First, the article in WSJ opened my eye to the fact that good inexpensive mechanical watches are still being made. Of the three watches in the article, both the looks and Seiko's reputation (an older watch making company than Rolex) made me chose it. For the money it was an experiment. I know there are lots of quartz watches for the same money but a mechanical watch at that price caught my imagination. Hanging over my desk is an old Bulova and a Lord Elgin, both from the fifties. I keep them because I'm not sure anyone else would want them.
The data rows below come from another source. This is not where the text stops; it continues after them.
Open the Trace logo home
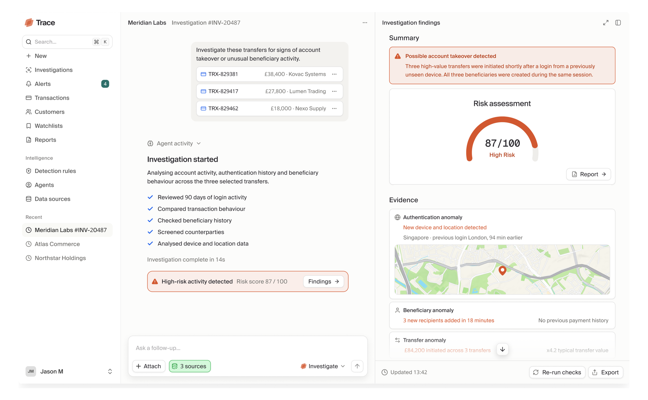648x400 pixels. tap(40, 22)
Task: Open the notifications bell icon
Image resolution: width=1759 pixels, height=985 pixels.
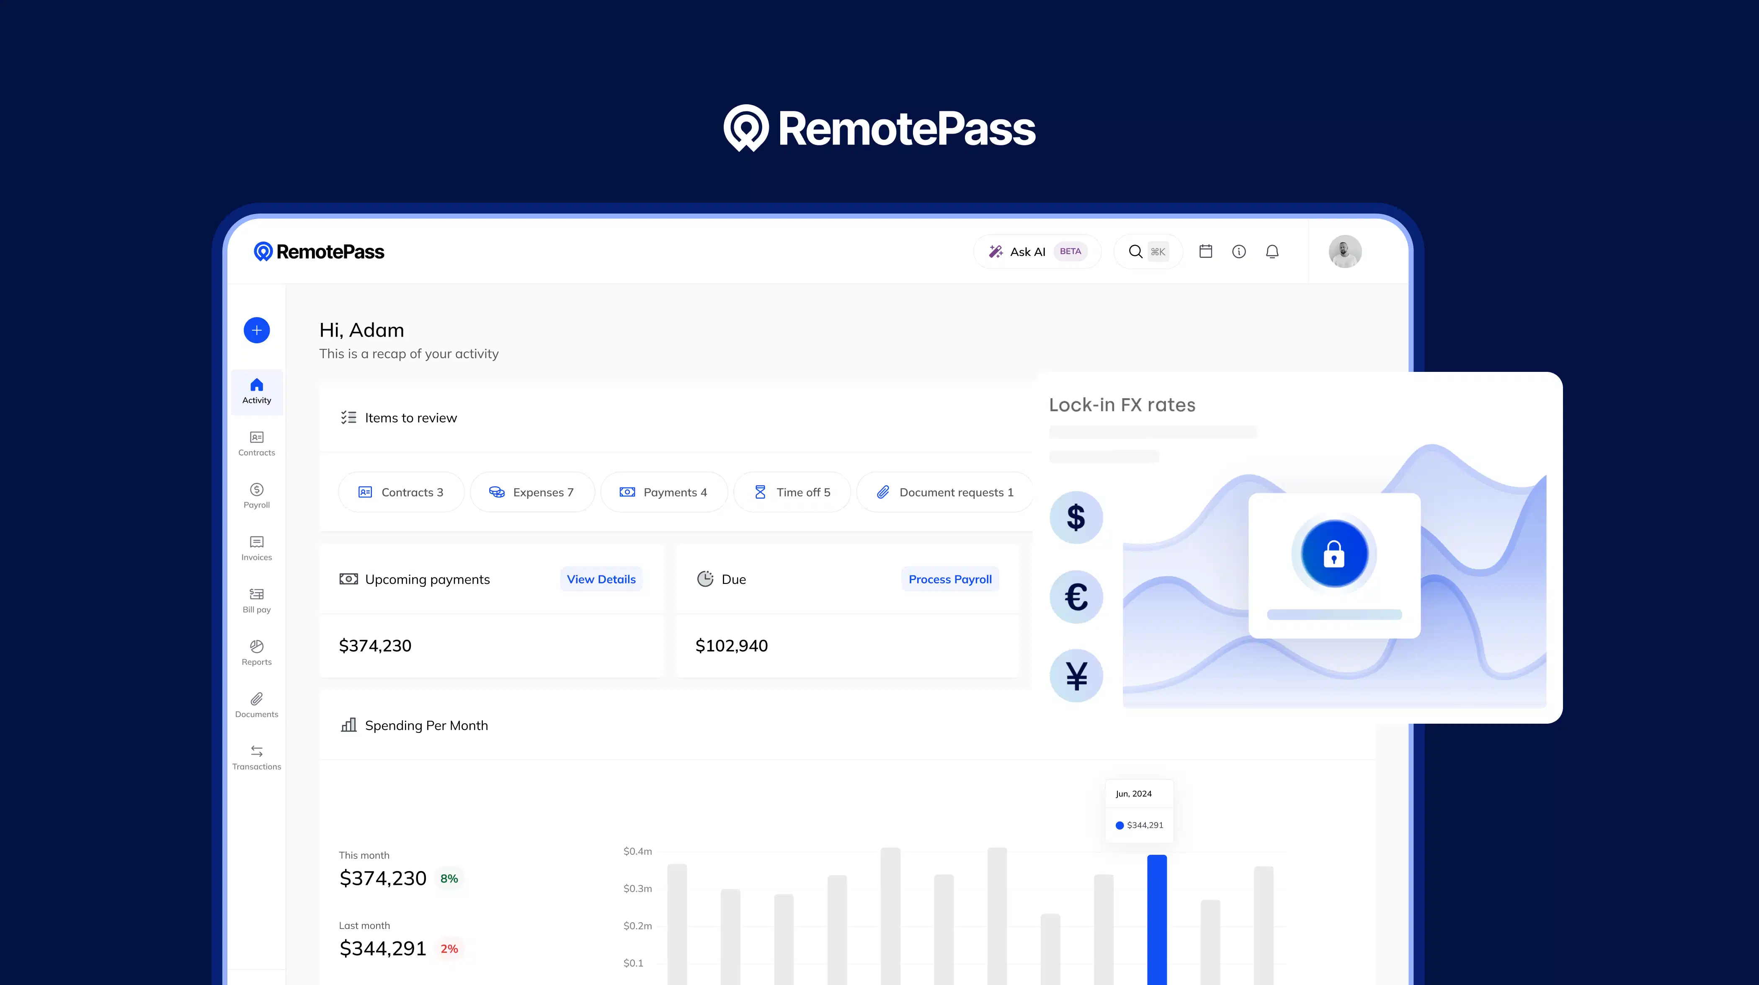Action: point(1271,252)
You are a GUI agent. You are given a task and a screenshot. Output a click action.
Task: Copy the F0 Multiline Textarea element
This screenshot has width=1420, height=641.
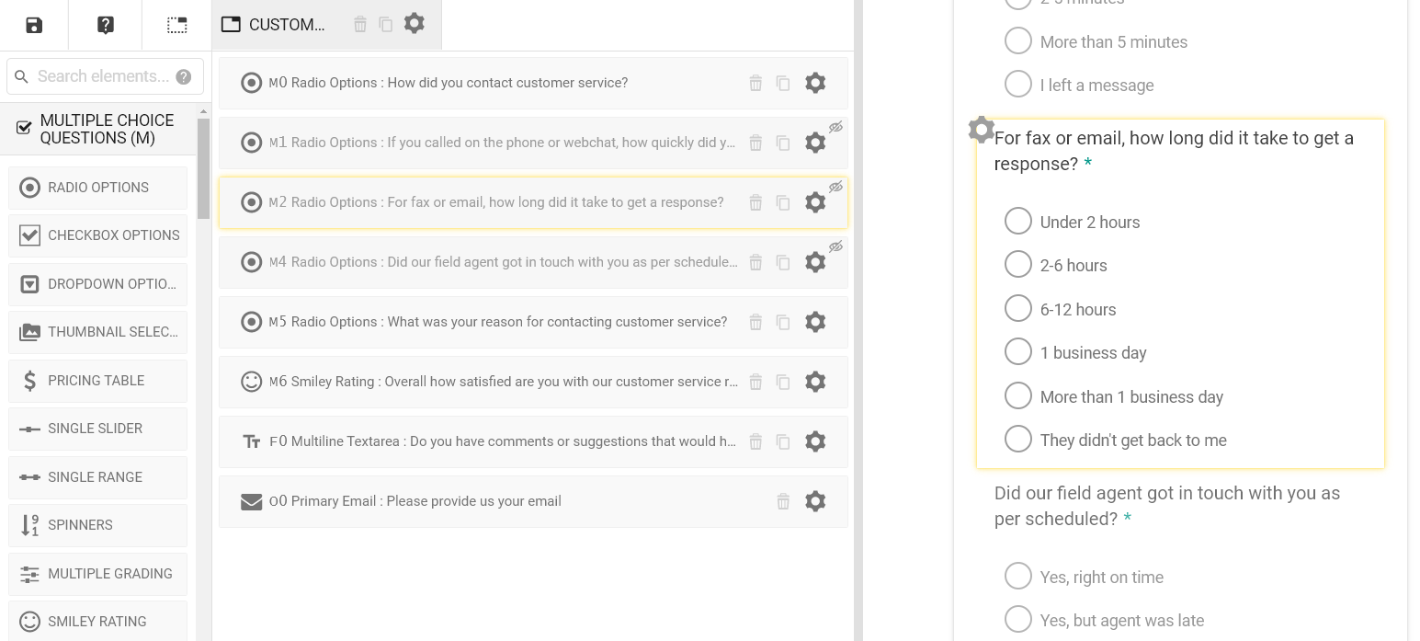point(783,441)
Certainly not big buck haut horology by today's standards.
When I got the $80 Seiko a sticker on the watch band indicated that the original retail price was $200. This was obviously NOS clearance. I looked at the other Seiko offerings in this discount arena and selected this one because of the size. It actually gives me what my other field watch doesn't...the movement. The other watch is an Eddie Bauer quartz analog piece made in France...and found by me in the gutter by the side of the road. For me almost any watch worth saving so a new battery and strap and now it hangs over my desk with the Bulova and the Lord Elgin.
But the Seiko for me is a real watch...a mechanical watch. That it was made in Malaysia by people who work hard and don't get paid a fortune...well buying it also gave me a chance to show them my respect for their efforts.
And one of the best things about it...it isn't worth enough to ever sell. (How I miss the two Rolexes that disappeared into a Porsche.) So here it is...keeping great time...a nice looking well made watch...and great value for the money. At night it sits by the bed, the luminous hands and markers glowing in the dark just incase I need to know what time it is. On my wrist is one of my two Rolexes from the 1960s...the luminous material long since dead.